The SIA's November 2001 forecast for total semiconductor worldwide sales (billion US$) in 2000-2004, and percentage change from the preceding year:
SURVEYING THE DAMAGE. In the summer of 2001, the semiconductor industry was about as far down as it could get based on sales and order patterns. Backlog was used up, so order cancellations could not get worse. End-markets for most electronic goods including PCs, cell phones, and especially wireline telecommunications equipment were all sour. The abysmal fundamentals created some hope for investors on the theory that if things can't get worse, they must get better ... eventually. Something of a rally in chip stocks evolved after the July earnings reports.
However, economic forecasts were ratcheted lower after the September 11 terror attacks. Note that for many chip companies, the September troubles made for simply a few lost days of operations, rather than creating lasting damage. But for companies hoping for a mild comeback based on strong back-to-school sales and Christmas sales, the slide in consumer sentiment did disappoint. The weaker consumer sector may have delayed recovery by a quarter or so for some chipmakers.
Wafer fabrication plant utilization rates fell to a level resembling a cycle low in the summer. The SIA numbers show industrywide plant utilization was 72.7% in the second quarter of 2001, compared to a cycle-top level of 96.4% in the third quarter of 2000. The rate likely fell further in the third quarter of 2001, given a large number of planned plant shutdowns as part of cost-saving campaigns.
IN THE MIX. Utilization rates at the big chip foundries in Asia were pushed even lower than the industry average noted by the SIA, as they represent the marginal capacity for the industry. The data tell a tale about the strength of different end-markets for chips.
The third quarter capacity utilization rate fell to 41% at Taiwan Semiconductor, which has a mix of customers including chipmakers serving the PC (49% of sales) and consumer (25%; think X-Box, DVD players, digital cameras, etc.) markets. Another Taiwan-based foundry, United Microelectronics Corp., saw capacity utilization drop to 36%. United Micro's mix includes 37% computer and 25% consumer.
On the other hand, Singapore-based Chartered Semiconductor had a third quarter capacity utilization rate of 22%, much lower than at Taiwan Semi and UMC. Why? The product mix included only 32% computer and 12% consumer. Chartered's greater exposure to communications customers (45% of September quarter) meant slower business because communications markets, especially wireline telecom equipment, are some of the weakest end markets at present.
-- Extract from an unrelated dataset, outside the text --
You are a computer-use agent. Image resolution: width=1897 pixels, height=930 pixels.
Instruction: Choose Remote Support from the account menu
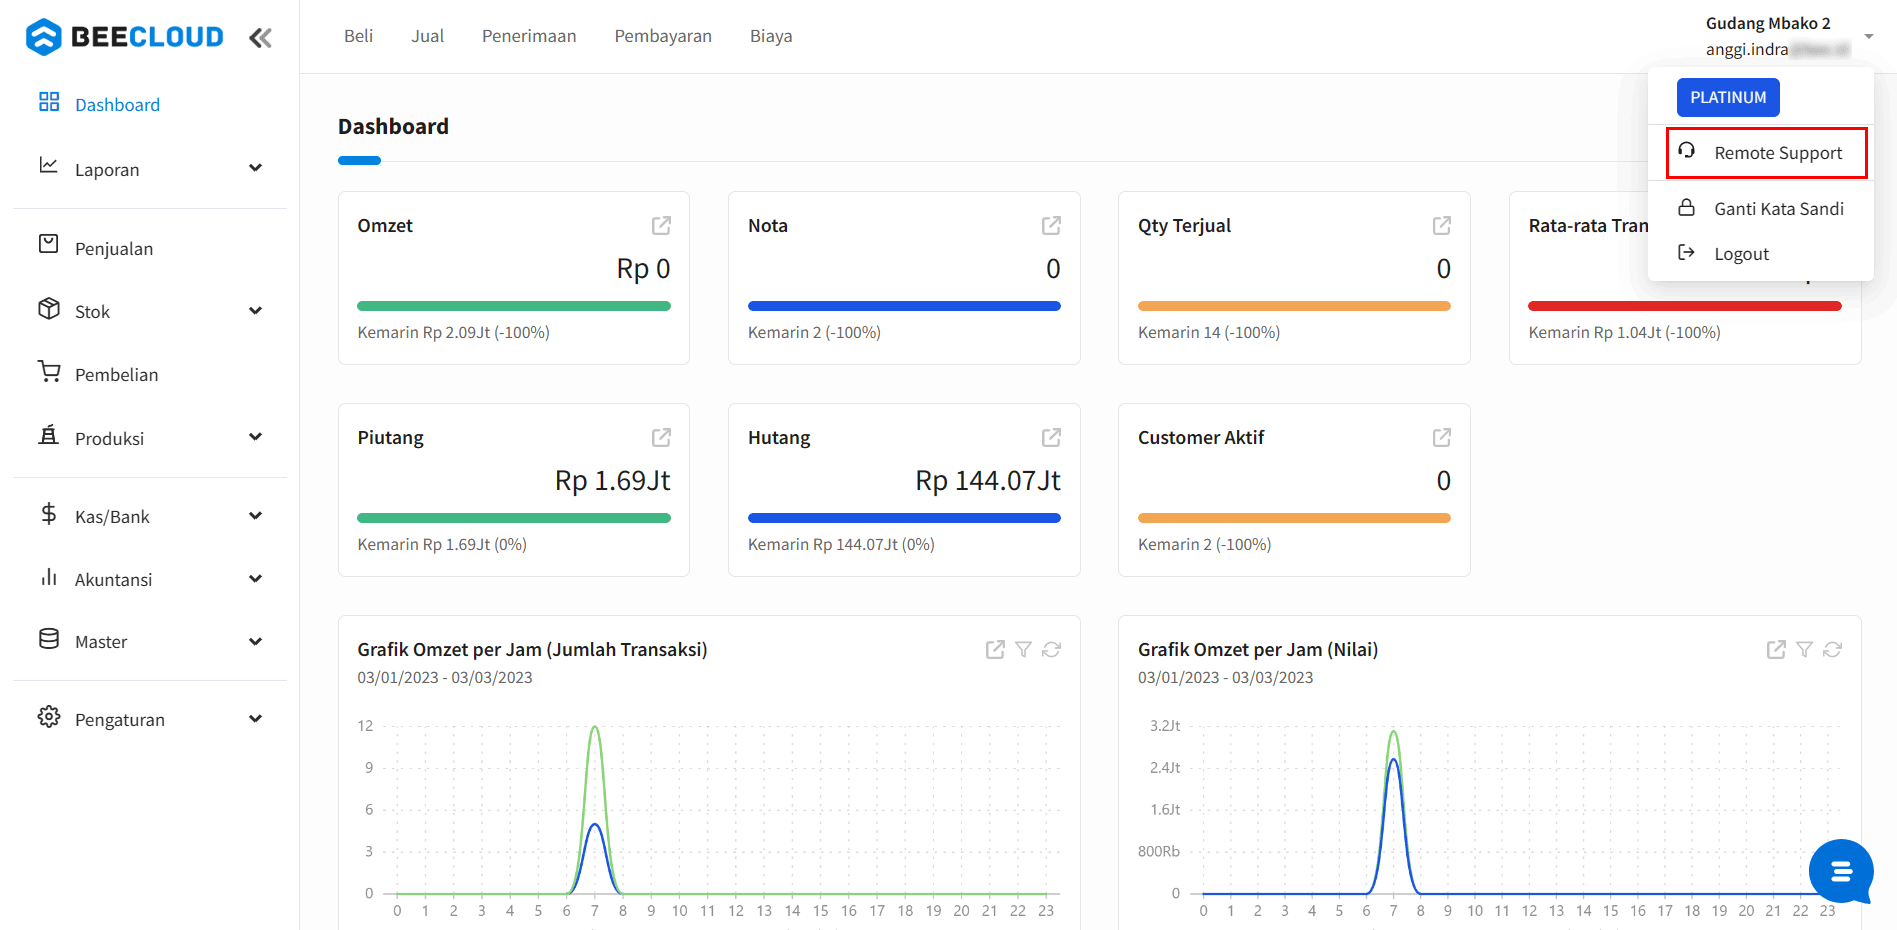[x=1766, y=153]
BEST BETS. According to the notion that wireline communications is a sector that may take a year or longer to recuperate, whereas automotive, aerospace, military, and industrial markets for chips are relatively steady, and markets for cell phones, PCs, video games, and home broadband may rebound by late 2002, we at Standard & Poor's have rated many chipmakers aiming mainly at communications markets as 2 STARS (avoid) and 3 STARS (hold). Among the avoids are Applied Micro Circuits (AMCC
), Cypress Semiconductor (CY
), Integrated Device Technology (IDTI
), PMC-Sierra (PMCS
), and Vitesse (VTSS
The sole 1 STAR (sell) recommendation at present is Micron Technology (MU
), a reflection of a truly dismal outlook for memory chip pricing. Micron is the low cost producer, but even they are losing money. There is too much global capacity for DRAM. Competitors are fleeing the business but not rapidly enough to support prices. If loss-plagued Korean memory chipmaker Hynix would ever quit the business, memory pricing would improve, but so far it looks like Hynix has become too big to fail -- witness the recent bailout of the company by the Korean government.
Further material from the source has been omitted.